¿Puede haber un deseo más carnal que la transmutación del aire en dulce miel? No se me ocurre mejor definición del placer que la cosificación de nuestro sustento vital, el aire.
Darle un tacto, un olor, un sabor al sustrato físico que habitamos representa el triunfo absoluto del cuerpo, de la carne, la corrupción por exceso del acto de vivir. Sin embargo, esta atmósfera ralentiza nuestros sentidos, atrapa viscosamente nuestro espíritu, tizna de un suave dorado nuestra percepción de la realidad, perturba nuestra interacción con el medio, trastocando el intercambio de fluidos para acabar confundiendo lo fresco con lo podrido bajo un tenue magma dorado.

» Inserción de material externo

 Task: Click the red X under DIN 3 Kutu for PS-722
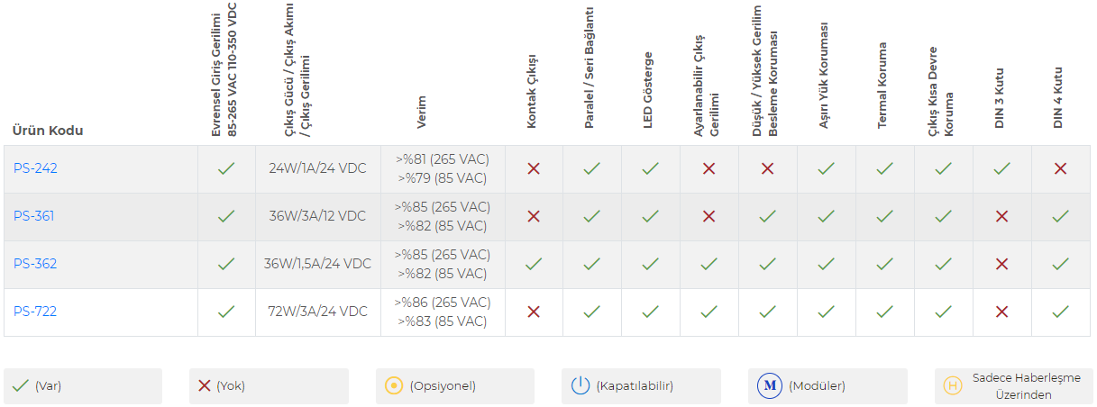click(x=1002, y=312)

Y así quedamos retratados, suspendidos en el tiempo, ahogados en nuestros propios desechos y debilidades. Nos convertimos, como esta hormiga, en el símbolo de la muerte como destino seguro de nuestra sociedad de consumo, que se define como la incauta hormiga por el acto de consumir.
Hacendosa hormiga, ¿cuándo abandonaste tu recto camino, alejado de los fútiles placeres de la cigarra para caer en el más grande de los placeres?
Ya hace tiempo que venimos cegados por los objetos, la posesión, el exceso. La sociedad del “bienestar” impera desde hace más de 40 años y maestros, como Marco Ferreri, ya denunciaron el exceso en 1973, en aquella polémica película en la que sus protagonistas deciden inmolarse en honor a Pantagruel comiendo hasta reventar: La grande bouffe (La gran comilona).
Al menos, este símbolo viajará en el tiempo como un mensaje en una botella de ámbar, para que las generaciones futuras tomen lecciones antes de empezar a caminar.